Evliya, rüyasını Kasımpaşa Mevlevihanesi şeyhi Abdullah Dede’ye anlatmıştır. Şeyh, gördüğü rüyanın hayırlı olduğunu ve mutlaka seyahate çıkması gerektiğini tavsiye etmiştir. Babası, Evliya Çelebi’nin İstanbul dışına çıkmasına uzun zaman karşı koymuştur. Çelebi, 1640’ta Okçuzâde Ahmed Çelebi ile gizlice Bursa’ya gitmiştir. Evliya Çelebi’nin bu yolculuğu bir ay sürmüştür. Dönüşünde artık oğlunu tutamayacağını anlayan babası, seyahate çıkmasına izin vermiştir.
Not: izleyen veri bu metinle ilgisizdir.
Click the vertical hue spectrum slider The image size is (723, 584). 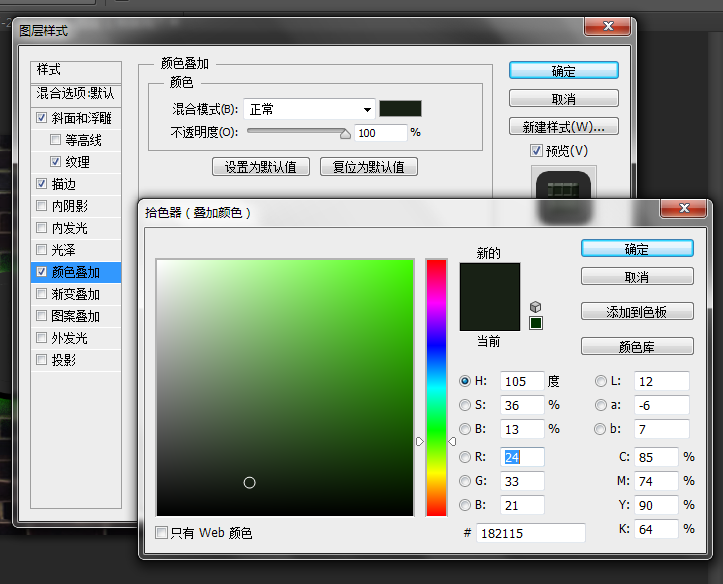point(436,387)
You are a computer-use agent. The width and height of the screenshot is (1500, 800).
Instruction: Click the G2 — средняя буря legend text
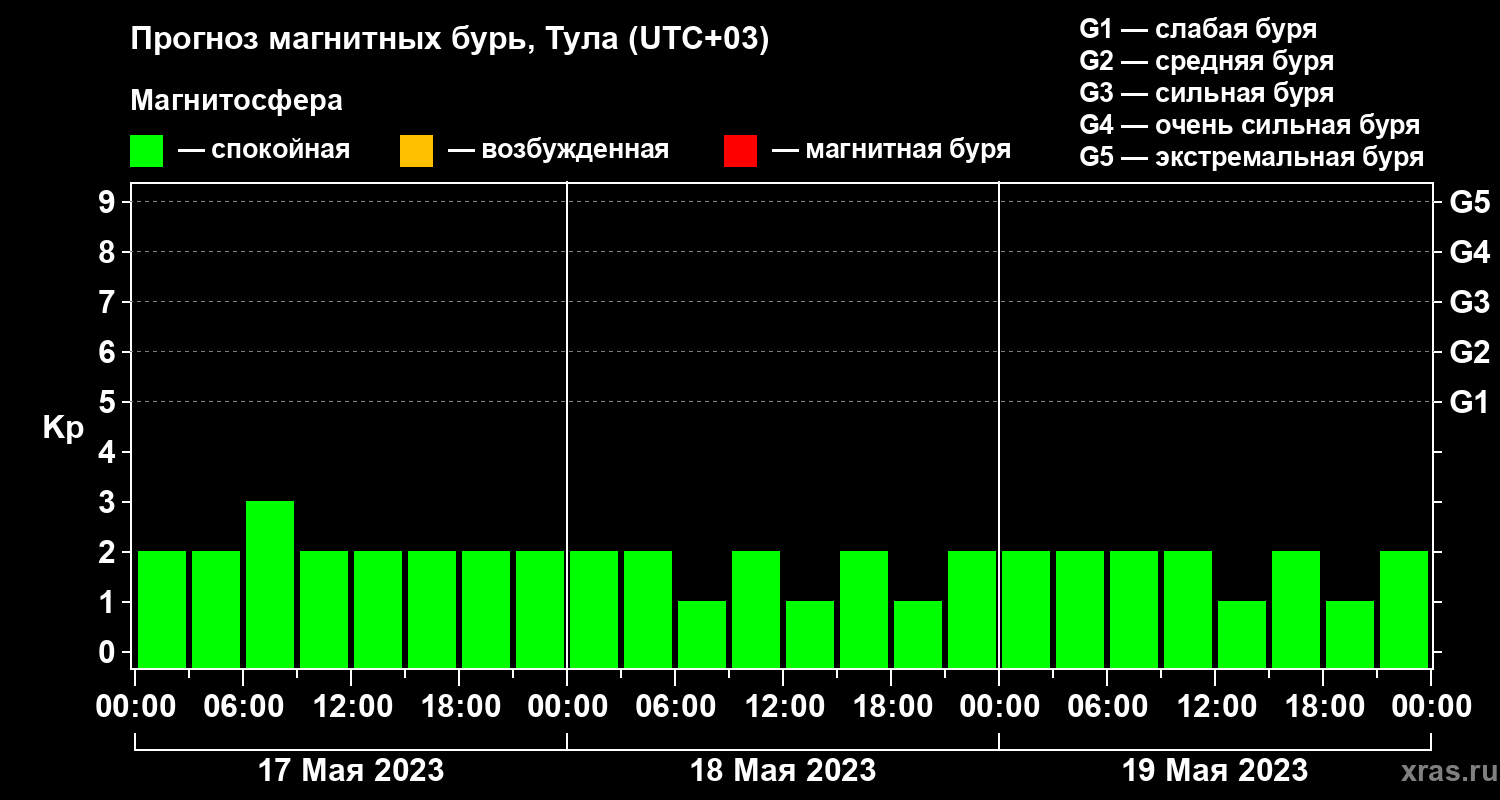pyautogui.click(x=1207, y=61)
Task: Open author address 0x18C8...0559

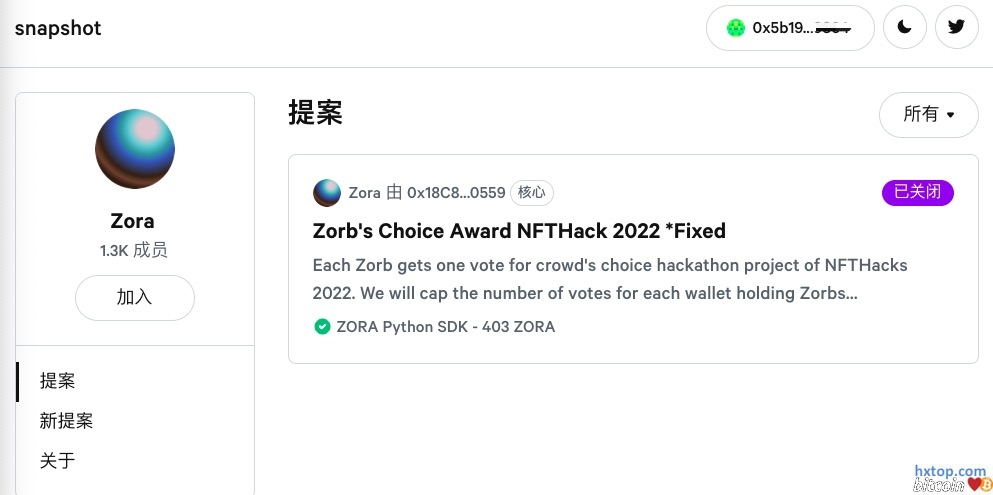Action: click(456, 193)
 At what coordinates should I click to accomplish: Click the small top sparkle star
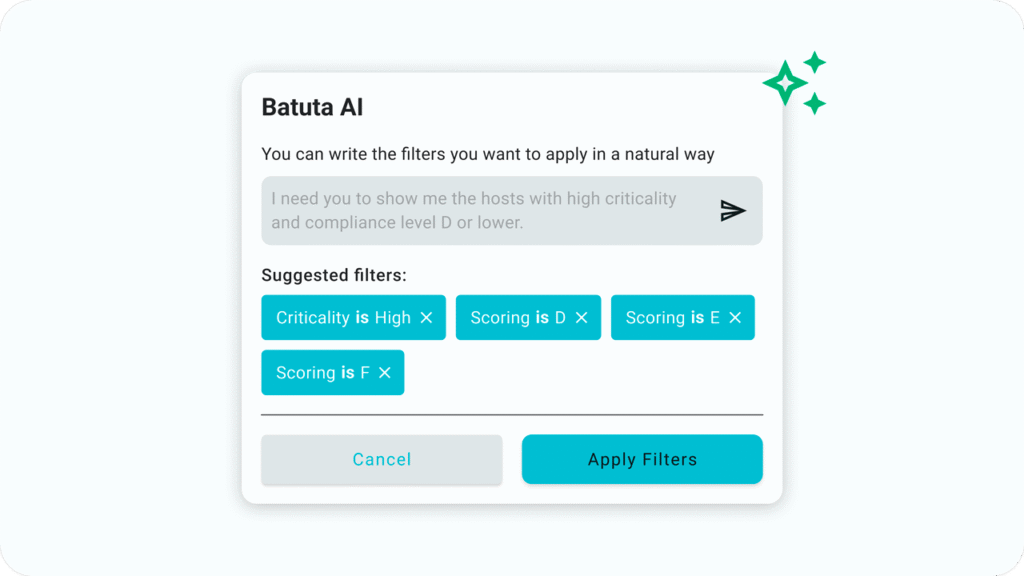click(815, 62)
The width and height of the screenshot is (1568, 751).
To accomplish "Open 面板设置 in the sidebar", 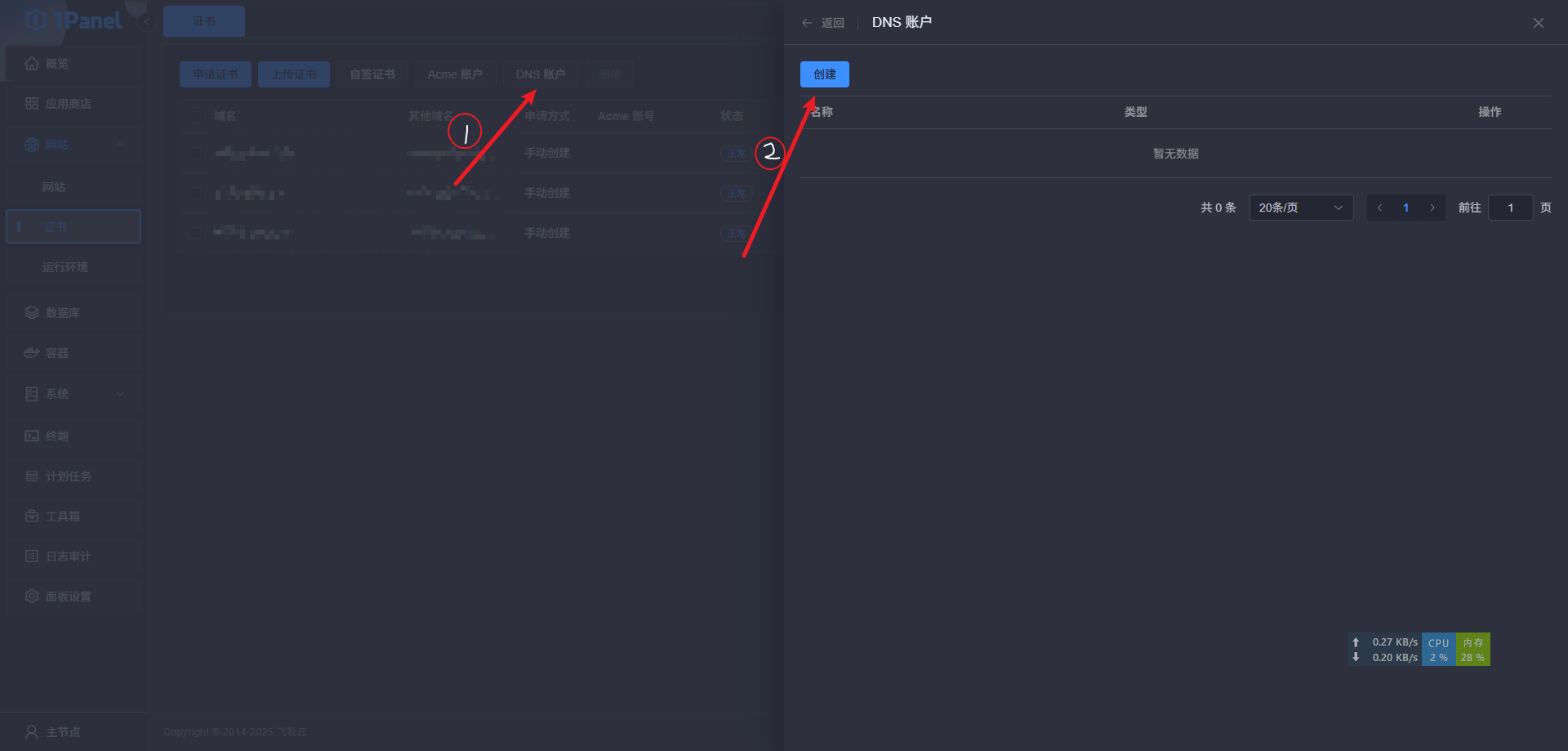I will (x=68, y=597).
Evliya Çelebi ile pek çok bilgi seyahat etme fikrinin oluşumunda olduğu gibi yine Seyahatname’den elde edilir. Bu eserde adı Evliya Çelebi olarak geçtiği için, bunun dışında bir adı olup olmadığı bilinmemektedir. Kendi ağzından ifadelere dayanan bilgilere göre Evliya Çelebi, 25 Mart 1611 tarihinde, İstanbul, Unkapanı’nda doğmuştur. Ancak kimi kaynaklarda onun, Kütahya’nın günümüzde Saray Mahallesi diye bilinen Zeryen Mahallesi’nde doğduğundan da bahsedilir.
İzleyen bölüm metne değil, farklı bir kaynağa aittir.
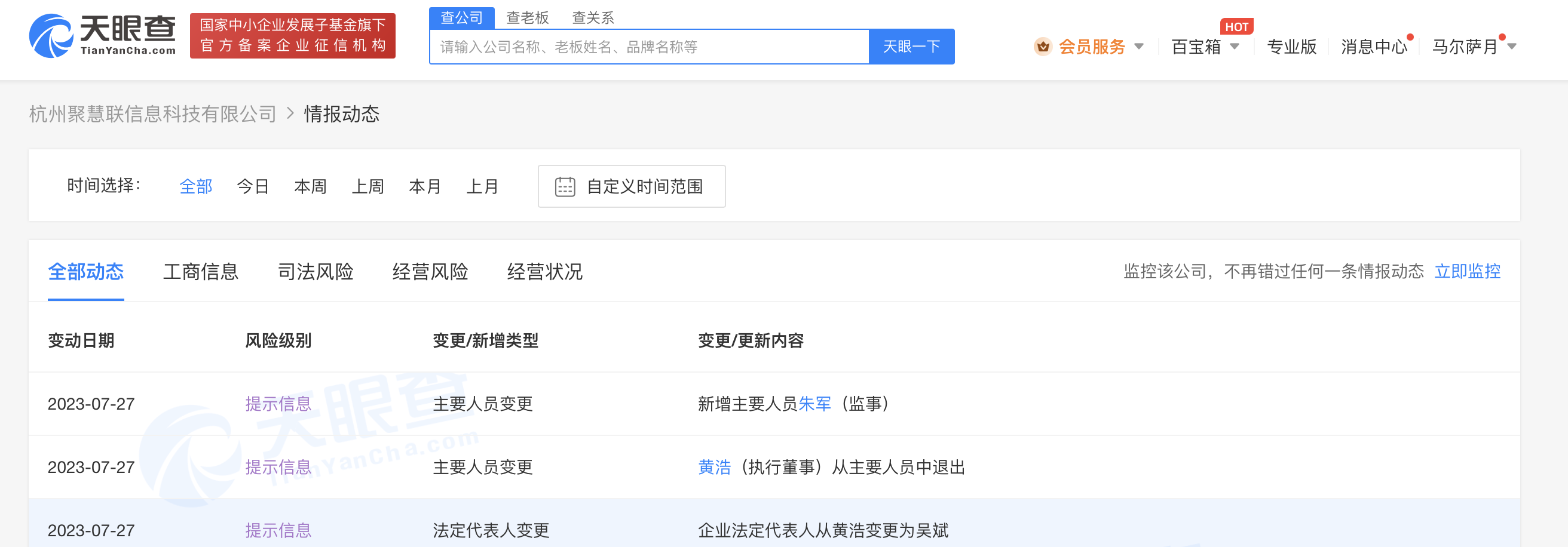
Task: Click into the company name search field
Action: (x=649, y=47)
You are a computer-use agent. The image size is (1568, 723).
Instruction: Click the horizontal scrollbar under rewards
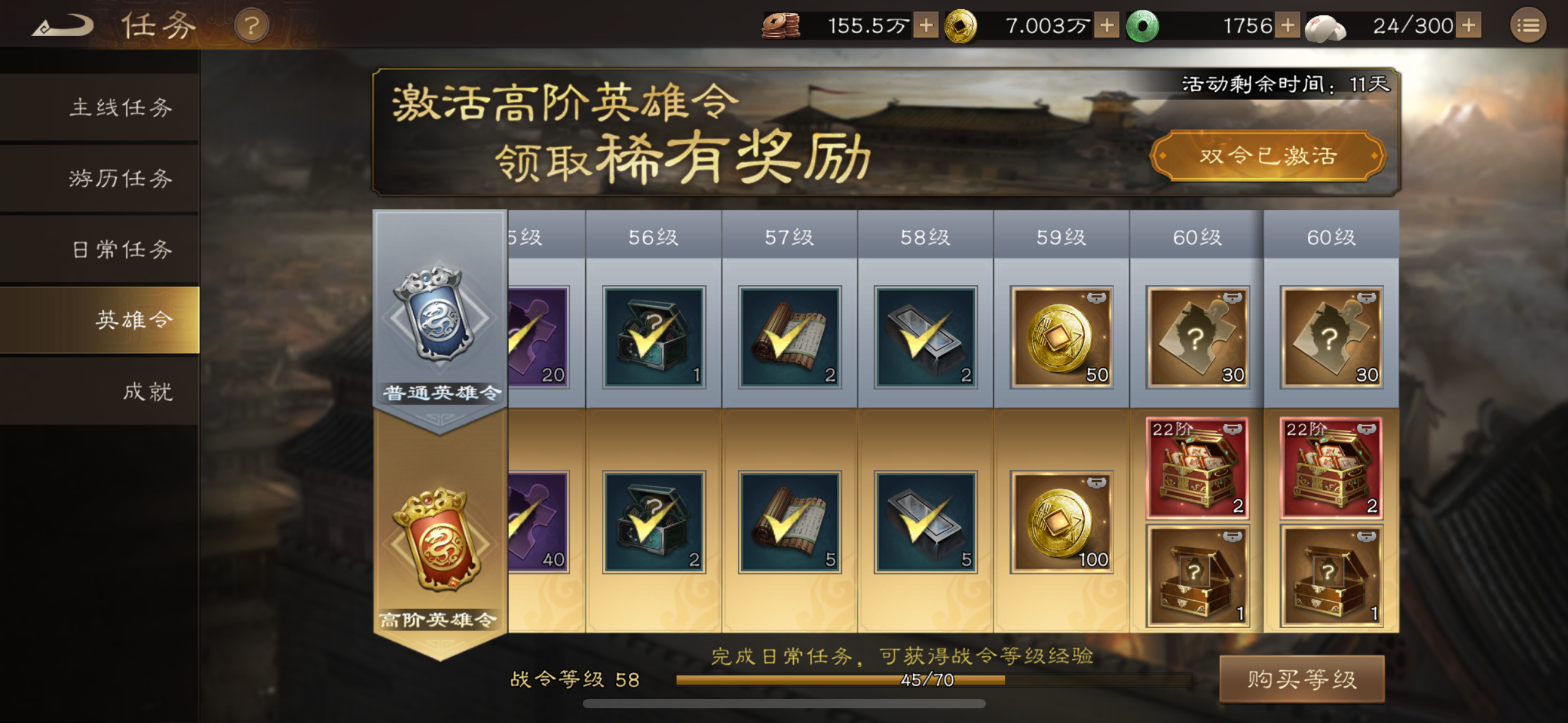(x=784, y=704)
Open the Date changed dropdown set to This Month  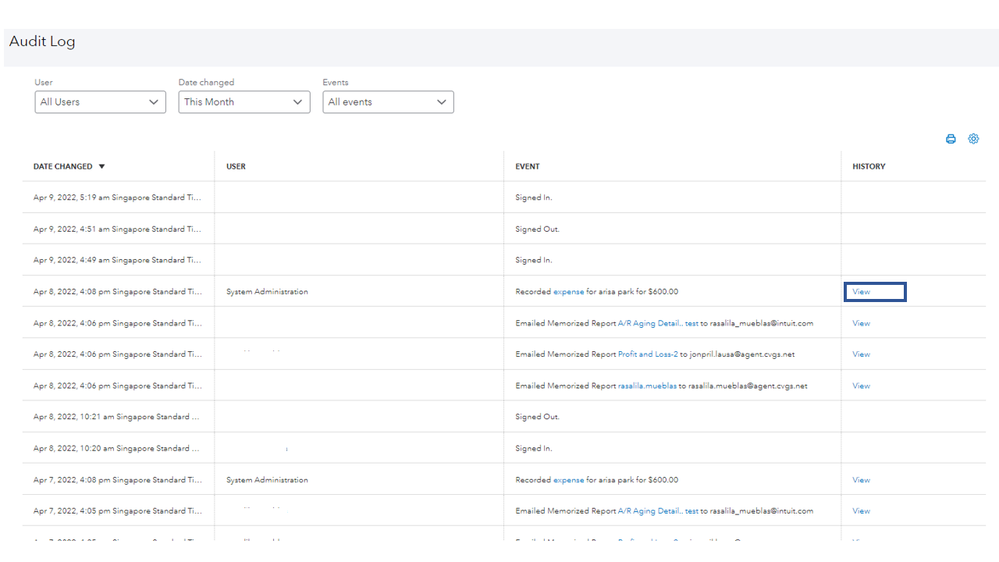(x=244, y=102)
Seyahatname’de Evliya Çelebi; cirit oynadığını ve iyi silah kullandığını belirtir. Bunlara ek olarak senelerce at üzerinde seyahat etmiş olması da Evliya Çelebi’nin çevik ve sağlıklı bir yapıya sahip olduğunu göstermektedir. Birçok savaşa katılmış, zaman zaman dövüşen bir savaşçı olarak birçok kez ölüm tehlikesiyle yüz yüze gelmiş, fakat ince zekâsı, hazırcevaplılığı ve güler yüzü ile bu ölüm tehlikelerinden kurtulmayı başarmış bir kişidir.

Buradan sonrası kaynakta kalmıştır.